What is required
What lines below include the word "Remove"? Copy each one.

++++++

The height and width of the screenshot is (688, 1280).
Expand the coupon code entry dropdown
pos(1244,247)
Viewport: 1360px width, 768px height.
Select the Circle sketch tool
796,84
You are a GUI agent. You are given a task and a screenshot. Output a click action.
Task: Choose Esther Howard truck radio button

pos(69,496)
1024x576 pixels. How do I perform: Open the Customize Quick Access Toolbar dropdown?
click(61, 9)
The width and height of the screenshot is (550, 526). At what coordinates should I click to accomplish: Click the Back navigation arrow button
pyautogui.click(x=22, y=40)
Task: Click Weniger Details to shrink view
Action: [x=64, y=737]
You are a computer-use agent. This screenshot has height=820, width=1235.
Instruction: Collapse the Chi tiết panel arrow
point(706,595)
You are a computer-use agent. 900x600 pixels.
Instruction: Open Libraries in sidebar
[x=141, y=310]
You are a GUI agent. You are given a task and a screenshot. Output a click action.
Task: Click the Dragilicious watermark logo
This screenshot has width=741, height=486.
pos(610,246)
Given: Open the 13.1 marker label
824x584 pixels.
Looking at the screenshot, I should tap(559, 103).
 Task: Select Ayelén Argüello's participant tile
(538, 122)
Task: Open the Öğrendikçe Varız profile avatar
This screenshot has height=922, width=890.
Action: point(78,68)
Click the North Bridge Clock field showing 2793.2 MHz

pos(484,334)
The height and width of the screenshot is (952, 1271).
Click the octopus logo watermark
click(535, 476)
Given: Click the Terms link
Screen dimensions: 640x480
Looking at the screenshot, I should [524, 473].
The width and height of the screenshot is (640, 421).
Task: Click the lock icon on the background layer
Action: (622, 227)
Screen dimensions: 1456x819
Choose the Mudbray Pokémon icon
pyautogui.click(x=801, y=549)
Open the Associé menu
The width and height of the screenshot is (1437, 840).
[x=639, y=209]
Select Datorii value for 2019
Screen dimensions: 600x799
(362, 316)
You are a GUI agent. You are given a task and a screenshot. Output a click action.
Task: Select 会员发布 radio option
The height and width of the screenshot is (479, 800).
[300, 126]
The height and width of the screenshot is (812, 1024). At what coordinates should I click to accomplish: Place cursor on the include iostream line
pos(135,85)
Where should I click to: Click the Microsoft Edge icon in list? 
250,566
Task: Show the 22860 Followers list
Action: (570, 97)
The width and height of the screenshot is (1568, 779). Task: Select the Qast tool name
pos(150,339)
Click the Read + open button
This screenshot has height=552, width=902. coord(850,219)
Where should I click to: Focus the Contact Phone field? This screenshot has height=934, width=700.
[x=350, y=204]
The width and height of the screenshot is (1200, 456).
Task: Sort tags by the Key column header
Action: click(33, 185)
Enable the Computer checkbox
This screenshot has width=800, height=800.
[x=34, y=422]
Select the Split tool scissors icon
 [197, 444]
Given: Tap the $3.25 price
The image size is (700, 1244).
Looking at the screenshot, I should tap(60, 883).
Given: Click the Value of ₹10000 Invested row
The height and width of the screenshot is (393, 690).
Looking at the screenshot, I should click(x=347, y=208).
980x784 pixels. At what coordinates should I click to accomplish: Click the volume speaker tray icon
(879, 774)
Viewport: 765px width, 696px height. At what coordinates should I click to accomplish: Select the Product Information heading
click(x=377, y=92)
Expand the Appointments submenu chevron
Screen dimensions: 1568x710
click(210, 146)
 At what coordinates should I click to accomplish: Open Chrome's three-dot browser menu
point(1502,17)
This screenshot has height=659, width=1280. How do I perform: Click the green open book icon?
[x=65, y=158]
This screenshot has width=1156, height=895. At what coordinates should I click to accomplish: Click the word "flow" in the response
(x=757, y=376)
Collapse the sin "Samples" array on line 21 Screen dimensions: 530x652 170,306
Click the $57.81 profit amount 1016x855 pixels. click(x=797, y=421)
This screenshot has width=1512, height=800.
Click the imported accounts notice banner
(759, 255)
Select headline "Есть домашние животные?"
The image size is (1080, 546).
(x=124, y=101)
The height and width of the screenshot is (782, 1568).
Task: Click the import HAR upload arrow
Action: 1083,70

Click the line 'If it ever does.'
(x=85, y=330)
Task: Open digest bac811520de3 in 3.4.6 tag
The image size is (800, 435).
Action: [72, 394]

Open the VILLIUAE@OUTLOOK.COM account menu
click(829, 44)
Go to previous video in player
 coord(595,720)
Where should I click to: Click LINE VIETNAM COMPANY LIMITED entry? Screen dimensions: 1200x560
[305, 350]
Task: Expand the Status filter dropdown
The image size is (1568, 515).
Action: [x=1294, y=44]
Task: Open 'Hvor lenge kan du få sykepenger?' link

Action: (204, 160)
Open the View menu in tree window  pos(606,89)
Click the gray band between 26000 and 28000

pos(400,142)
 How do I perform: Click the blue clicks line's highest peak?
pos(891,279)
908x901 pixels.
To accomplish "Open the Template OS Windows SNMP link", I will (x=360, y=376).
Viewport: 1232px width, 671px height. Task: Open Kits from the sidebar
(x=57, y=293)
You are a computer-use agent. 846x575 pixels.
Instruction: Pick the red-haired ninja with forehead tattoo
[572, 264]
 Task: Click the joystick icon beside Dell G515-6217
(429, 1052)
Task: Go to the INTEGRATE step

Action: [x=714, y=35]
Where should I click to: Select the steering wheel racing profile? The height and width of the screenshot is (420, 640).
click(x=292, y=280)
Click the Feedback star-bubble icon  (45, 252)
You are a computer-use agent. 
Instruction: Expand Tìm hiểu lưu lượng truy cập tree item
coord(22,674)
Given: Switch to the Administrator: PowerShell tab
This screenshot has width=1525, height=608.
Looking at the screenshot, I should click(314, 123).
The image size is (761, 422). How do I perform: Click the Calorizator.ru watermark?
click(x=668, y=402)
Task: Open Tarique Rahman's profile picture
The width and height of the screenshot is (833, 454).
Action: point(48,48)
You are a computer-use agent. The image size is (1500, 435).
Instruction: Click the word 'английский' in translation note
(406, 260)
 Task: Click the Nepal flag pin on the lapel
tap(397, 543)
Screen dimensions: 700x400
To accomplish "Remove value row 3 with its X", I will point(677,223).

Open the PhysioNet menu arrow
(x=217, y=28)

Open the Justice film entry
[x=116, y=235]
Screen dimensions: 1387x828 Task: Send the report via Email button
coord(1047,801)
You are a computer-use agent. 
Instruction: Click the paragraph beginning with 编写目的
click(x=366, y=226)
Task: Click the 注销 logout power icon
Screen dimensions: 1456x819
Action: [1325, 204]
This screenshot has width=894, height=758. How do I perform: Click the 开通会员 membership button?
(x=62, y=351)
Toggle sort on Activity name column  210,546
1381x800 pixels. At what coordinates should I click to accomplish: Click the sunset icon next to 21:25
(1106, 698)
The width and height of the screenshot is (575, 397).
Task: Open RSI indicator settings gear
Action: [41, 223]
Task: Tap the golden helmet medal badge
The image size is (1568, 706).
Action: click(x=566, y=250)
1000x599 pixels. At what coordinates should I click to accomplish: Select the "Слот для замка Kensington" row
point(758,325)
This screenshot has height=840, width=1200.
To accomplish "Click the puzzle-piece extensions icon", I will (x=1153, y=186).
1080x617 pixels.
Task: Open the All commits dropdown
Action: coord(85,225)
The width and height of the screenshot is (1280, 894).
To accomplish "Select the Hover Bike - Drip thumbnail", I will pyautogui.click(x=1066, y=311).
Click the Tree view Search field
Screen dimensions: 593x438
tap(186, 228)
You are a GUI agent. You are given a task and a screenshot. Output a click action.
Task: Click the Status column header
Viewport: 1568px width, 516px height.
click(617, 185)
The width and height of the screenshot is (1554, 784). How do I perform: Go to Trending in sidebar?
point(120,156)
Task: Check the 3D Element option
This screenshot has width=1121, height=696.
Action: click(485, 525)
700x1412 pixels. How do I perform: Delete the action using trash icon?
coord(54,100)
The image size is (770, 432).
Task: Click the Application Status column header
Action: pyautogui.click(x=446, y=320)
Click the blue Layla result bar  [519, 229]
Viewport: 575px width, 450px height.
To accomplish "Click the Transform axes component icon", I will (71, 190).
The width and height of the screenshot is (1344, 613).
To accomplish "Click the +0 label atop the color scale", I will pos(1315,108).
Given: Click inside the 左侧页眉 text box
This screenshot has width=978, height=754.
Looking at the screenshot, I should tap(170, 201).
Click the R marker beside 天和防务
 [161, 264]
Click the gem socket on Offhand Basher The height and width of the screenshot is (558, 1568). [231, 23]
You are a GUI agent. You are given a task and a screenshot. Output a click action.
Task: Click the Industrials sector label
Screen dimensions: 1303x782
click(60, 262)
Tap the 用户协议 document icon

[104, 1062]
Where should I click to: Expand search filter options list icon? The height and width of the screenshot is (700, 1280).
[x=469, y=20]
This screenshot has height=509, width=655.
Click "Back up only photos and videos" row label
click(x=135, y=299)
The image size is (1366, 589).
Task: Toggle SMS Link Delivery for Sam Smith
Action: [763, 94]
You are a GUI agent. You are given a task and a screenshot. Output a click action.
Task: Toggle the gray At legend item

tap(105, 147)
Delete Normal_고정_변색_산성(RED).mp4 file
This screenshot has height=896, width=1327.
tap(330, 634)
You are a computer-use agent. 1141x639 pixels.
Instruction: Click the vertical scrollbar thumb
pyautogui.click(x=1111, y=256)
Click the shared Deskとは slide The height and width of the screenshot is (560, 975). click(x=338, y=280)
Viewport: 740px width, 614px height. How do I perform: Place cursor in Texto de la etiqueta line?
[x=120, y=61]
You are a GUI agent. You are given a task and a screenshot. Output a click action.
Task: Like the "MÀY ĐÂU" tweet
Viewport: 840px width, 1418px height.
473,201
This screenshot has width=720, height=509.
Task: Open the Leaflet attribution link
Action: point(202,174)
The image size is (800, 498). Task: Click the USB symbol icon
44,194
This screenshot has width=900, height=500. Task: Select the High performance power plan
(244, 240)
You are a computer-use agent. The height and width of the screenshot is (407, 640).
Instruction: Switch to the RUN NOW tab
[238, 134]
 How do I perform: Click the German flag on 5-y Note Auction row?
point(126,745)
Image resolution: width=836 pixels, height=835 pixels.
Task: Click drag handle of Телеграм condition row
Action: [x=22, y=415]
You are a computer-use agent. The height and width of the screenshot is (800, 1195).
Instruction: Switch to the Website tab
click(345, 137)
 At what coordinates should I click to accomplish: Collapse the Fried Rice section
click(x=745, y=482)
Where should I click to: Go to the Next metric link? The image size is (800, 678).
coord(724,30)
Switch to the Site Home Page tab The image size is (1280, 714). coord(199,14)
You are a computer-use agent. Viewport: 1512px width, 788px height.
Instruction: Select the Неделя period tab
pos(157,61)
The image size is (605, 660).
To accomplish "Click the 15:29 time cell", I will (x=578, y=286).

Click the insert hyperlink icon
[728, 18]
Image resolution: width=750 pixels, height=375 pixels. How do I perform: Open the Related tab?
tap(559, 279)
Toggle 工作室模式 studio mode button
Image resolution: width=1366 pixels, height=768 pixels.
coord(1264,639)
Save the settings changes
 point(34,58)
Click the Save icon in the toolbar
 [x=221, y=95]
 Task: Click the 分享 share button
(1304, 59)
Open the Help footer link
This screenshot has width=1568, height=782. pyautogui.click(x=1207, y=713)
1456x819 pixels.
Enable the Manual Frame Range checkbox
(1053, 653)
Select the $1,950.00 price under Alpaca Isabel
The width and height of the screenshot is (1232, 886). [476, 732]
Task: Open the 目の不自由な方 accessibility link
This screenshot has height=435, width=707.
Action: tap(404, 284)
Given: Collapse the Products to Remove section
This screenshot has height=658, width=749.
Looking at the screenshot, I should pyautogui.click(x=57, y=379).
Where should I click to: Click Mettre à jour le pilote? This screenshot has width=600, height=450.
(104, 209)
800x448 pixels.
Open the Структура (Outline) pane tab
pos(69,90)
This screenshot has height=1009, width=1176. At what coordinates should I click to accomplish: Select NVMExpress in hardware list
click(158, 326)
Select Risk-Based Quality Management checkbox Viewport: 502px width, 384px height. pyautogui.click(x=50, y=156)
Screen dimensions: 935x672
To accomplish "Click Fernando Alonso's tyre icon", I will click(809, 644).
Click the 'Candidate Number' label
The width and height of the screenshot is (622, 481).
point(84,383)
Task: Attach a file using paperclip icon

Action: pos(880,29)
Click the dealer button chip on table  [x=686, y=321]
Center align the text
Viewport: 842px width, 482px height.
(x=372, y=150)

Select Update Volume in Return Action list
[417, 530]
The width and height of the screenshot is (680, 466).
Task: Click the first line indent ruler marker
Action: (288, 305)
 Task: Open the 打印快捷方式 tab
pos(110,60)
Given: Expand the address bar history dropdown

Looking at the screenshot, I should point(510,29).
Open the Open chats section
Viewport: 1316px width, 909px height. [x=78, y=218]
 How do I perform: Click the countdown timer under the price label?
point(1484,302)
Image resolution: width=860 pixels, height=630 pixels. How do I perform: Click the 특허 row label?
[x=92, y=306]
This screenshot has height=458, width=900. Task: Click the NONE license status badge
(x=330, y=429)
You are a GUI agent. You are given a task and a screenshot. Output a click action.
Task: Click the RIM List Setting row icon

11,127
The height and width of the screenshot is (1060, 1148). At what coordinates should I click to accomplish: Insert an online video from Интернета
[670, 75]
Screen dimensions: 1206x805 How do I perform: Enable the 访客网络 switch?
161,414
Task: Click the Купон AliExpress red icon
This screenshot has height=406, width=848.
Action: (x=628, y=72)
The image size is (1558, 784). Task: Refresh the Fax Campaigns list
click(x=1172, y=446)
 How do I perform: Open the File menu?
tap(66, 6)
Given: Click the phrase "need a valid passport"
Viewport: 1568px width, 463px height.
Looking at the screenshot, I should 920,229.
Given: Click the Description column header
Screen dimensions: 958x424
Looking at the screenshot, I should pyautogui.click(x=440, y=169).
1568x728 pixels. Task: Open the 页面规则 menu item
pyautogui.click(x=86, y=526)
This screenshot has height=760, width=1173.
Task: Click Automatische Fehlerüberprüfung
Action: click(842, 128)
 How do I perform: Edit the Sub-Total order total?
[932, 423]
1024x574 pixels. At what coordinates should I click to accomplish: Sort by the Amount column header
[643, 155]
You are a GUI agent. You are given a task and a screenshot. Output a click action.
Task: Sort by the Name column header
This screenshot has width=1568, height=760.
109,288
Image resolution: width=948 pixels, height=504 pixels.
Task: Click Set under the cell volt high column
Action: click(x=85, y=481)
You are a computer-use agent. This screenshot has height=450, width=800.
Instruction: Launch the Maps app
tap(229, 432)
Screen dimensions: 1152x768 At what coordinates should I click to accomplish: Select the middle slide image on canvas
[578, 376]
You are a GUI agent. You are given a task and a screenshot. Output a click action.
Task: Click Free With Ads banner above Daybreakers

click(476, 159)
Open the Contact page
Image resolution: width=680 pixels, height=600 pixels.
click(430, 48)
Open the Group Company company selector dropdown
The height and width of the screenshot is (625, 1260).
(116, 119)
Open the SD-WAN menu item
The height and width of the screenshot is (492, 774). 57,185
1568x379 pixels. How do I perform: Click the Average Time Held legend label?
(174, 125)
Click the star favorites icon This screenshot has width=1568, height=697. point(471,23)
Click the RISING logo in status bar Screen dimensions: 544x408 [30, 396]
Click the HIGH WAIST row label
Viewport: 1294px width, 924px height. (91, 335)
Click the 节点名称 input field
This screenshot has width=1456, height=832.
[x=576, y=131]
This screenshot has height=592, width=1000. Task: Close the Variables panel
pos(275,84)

++++++

Response box
To accomplish "Remove value row 3 with its X", I will point(677,223).
Given: Collapse the Products to Remove section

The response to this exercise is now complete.